Half Fired - story snippet

I don't feel.

I don't feel pain from his grip on my hair, even though my spine is arching back with the force. I'm too scared.

I don't understand why he has to shout near my ear to the rest of the people that stare back at him as if he's speaking another language. It's not the shouting they are staring at - it's the gun.

I don't really feel anything. I suppose I'll feel it later.

In that echo after his last scream and the pause that follows, I have a few seconds. Only a few. My first thought in that crazy calm is, I've never liked banks.

Not for the reason that I think they're an institution made to take peoples' money and turn it into profit for themselves - although if you get me started, I'll make a good case. I don't like banks because I don't understand them. My finances are, and always have been, automatically dealt with - somebody else's problem.

Rarely do I have to go into a bank and stand face to face with a nice teller as she tells me why I've filled out my deposit slip incorrectly. Well of course I filled it out incorrectly, I've never had to do it before. I don't understand them. I don't understand numbers. I'm a creative person. I like music, writing, reading. I like my plants that I tend for a living. I like nature. I like New Age, but only the more earthy variety, none of this crystals-with-silver-dolphins-stuck-on-them crap.

I even went on one of those Tibetan tours; the kind that is populated with mostly white, middle-class people. A Shirley MacLaine sense-your-aura, learn to slow yourself down, spiritual discovery-type tours. I walked up the mountain, got sick as a dog, saw what I thought was my aura, but had to vomit, so it didn't last, slowed time in the fact that I don't remember half the trip because I was in a fever-induced daze.

I ate five Snickers bars when I got back; a desperate need for sugar, the Western kind.

I don't understand numbers and forms and rigidity. I don't understand why, the one time I go into a bank, two men decide today is the day to make their own cash withdrawal.

I don't smell his breath when he's that close. I know most people say that in movies and novels: "The robber had fetid breathed that washed over them in warm, panting waves..." Not this guy. But his voice is so loud it makes me dizzy when he yells. My ear goes beyond ringing to a slow buzz. His voice sounds like feedback as he continues to scream after that insignificant pause. Distorted.

He shoves me down onto the floor (my knees slam against the tightly-weaved carpet and I still don't feel it) and places his gun to the back of my head. He lets me go, but I'm not going anywhere. He knows that.

I feel urine run down my panty-hose. I am irrationally glad I am wearing my panty-hose because I think maybe it will soak most of it up before it gets to where my knees meet the floor and starts to pool. I am also irrationally glad that I went to the ladies a few minutes before the men entered the premises.

There isn't much urine, I think. Be grateful.

The man behind me is screaming at people to get down. A security guard's eyes hold all the fear of the patrons, all the helplessness. His gun is down. He is just a customer like the rest of us, now. Outside, I hear tires screech, see the lights. It is like an episode of NYPD Blue; images I have seen many, many times before.

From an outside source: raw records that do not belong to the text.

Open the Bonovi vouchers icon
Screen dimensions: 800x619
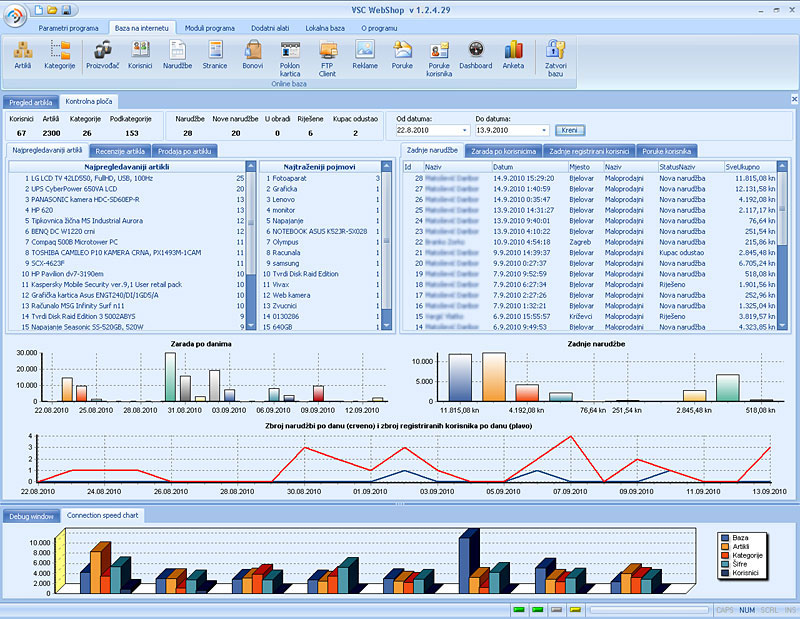click(252, 53)
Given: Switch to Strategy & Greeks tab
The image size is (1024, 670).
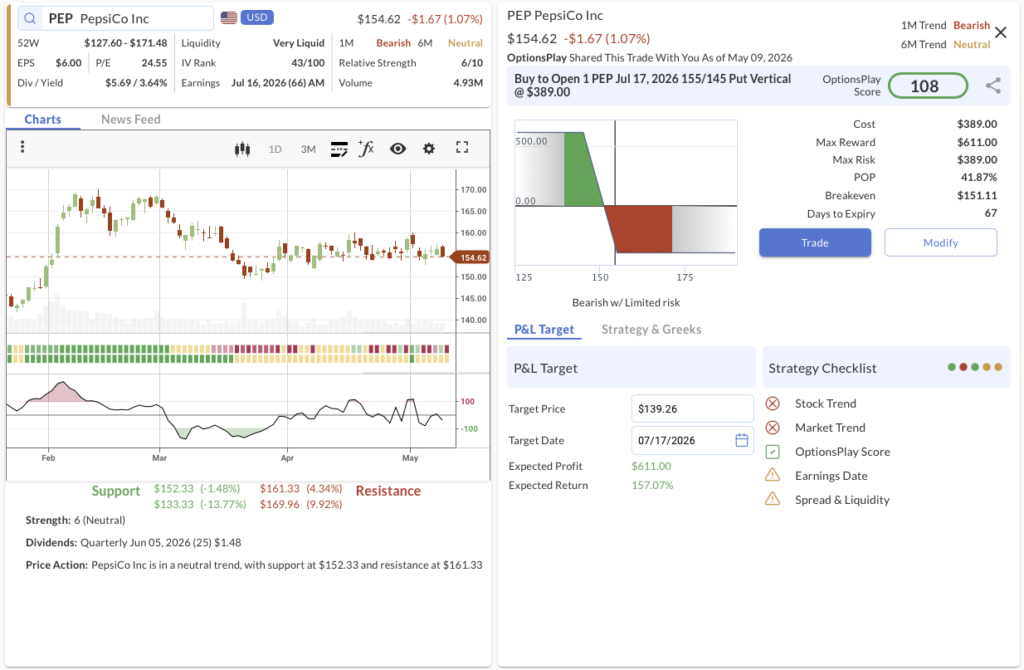Looking at the screenshot, I should pyautogui.click(x=651, y=329).
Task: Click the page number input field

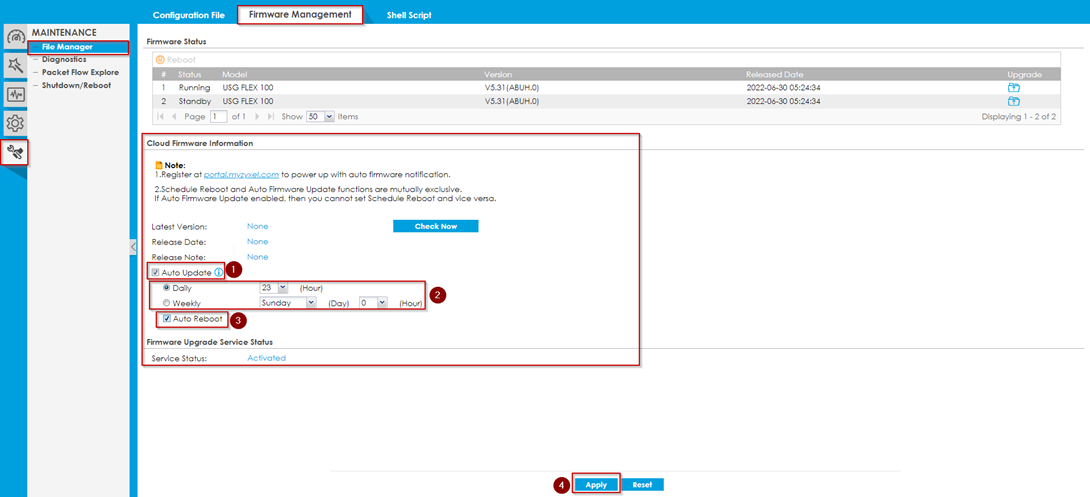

I am immediately comforted by this familiarity. I know that in the episodes, once the cops are there, the hostages are fine.

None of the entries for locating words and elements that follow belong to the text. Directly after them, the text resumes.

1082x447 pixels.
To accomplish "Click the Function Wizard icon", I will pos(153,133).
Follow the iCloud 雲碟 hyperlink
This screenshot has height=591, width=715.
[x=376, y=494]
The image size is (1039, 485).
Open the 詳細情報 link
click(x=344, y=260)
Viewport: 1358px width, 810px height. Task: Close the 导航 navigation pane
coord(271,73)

In those episodes, the gunmen are killed or they are talked down by some handsome negotiator who cares so deeply for his charges, not like the other callous and jaded police that he calls colleagues.

I don't relax, but I do feel hope that everything is going to be fine.

"Get the fuck down! All of you. Or I will shoot this woman and then I will start shooting you! GET IT!?" He sounds like a child; petulant, demanding, relentless in his need. His friend is over the counter, still grabbing for money. I wonder why he's doing this when there are police all over the building. If I remember my television correctly, there are snipers moving, crouched, to their positions on the opposite and adjacent buildings. They are getting a bead on the front door. They are marking the ally-ways. They are watching the back.

The robbers should get out now - or give up. They are not taking that money anywhere.

His friend throws a bag, a sports bag, over the counter and it lands near us - me and the shouting robber. Don't they realize it's over? Haven't they seen the movies? Shouldn't they be panicking and answering that phone that's started to ring?

Apparently the shouting man's friend has that idea because I feel the man's knee in my back as he takes a step and screams, "Leave it! Leave it! We'll get out without talking to the fucking pigs!"

No, no you won't.

With that step I can almost see him. His dark brown hair is only a flash of greased locks that have clumped together in long spikes. His eyes, I think, are a ferocious and verdant green as they turn back to me for a split second before stepping back behind me - to where he can no longer view me as human, but as a bargaining chip for himself and his friend.

One woman starts to sob. She is about 35 years old and clutching a cheque-book in her hand. The man next to her, not her husband, asks for shush. I know he's not her husband because he doesn't know how to touch her. His hand slips on her elbow, then favours a hard grip rather than a supportive caress.

"Shhhh!" He whispers and everyone hears it, which is ironic, as he is requesting silence. She looks at him and mouths, between gasps, 'I don't want to die.' Her tears well at the corners of her eyes like a cartoon.